==== MATERIAL

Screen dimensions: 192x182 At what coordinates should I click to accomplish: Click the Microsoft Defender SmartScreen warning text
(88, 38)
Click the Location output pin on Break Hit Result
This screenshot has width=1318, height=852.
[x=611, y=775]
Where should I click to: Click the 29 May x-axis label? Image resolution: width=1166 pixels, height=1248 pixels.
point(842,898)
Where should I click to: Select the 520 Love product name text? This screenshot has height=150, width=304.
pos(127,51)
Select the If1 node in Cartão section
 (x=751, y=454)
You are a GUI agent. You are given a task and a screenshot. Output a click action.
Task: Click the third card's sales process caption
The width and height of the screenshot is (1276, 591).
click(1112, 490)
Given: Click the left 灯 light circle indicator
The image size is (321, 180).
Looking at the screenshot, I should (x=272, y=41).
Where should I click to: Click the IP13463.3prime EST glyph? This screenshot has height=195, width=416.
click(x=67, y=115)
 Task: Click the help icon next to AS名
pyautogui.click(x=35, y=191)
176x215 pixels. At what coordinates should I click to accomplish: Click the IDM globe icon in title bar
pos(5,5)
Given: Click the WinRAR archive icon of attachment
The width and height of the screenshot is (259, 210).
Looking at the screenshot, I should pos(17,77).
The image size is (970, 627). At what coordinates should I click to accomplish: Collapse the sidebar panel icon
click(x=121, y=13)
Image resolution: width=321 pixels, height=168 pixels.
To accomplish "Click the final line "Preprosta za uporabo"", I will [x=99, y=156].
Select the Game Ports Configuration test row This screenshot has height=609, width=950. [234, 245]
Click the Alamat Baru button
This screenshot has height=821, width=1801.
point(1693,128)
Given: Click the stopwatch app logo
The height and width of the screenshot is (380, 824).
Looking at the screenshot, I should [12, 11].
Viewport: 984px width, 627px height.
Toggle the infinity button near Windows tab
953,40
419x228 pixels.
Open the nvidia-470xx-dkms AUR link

========

Copy out, word for word, the stretch from the line containing "Where should I click to: Click the IP13463.3prime" through the end of the material.

Where should I click to: Click the IP13463.3prime EST glyph? This screenshot has height=195, width=416.
click(x=67, y=115)
 Task: Click the help icon next to AS名
pyautogui.click(x=35, y=191)
176x215 pixels. At what coordinates should I click to accomplish: Click the IDM globe icon in title bar
pos(5,5)
Given: Click the WinRAR archive icon of attachment
The width and height of the screenshot is (259, 210).
Looking at the screenshot, I should pos(17,77).
The image size is (970, 627). At what coordinates should I click to accomplish: Collapse the sidebar panel icon
click(x=121, y=13)
Image resolution: width=321 pixels, height=168 pixels.
To accomplish "Click the final line "Preprosta za uporabo"", I will [x=99, y=156].
Select the Game Ports Configuration test row This screenshot has height=609, width=950. [234, 245]
Click the Alamat Baru button
This screenshot has height=821, width=1801.
point(1693,128)
Given: Click the stopwatch app logo
The height and width of the screenshot is (380, 824).
Looking at the screenshot, I should [12, 11].
Viewport: 984px width, 627px height.
Toggle the infinity button near Windows tab
953,40
419x228 pixels.
Open the nvidia-470xx-dkms AUR link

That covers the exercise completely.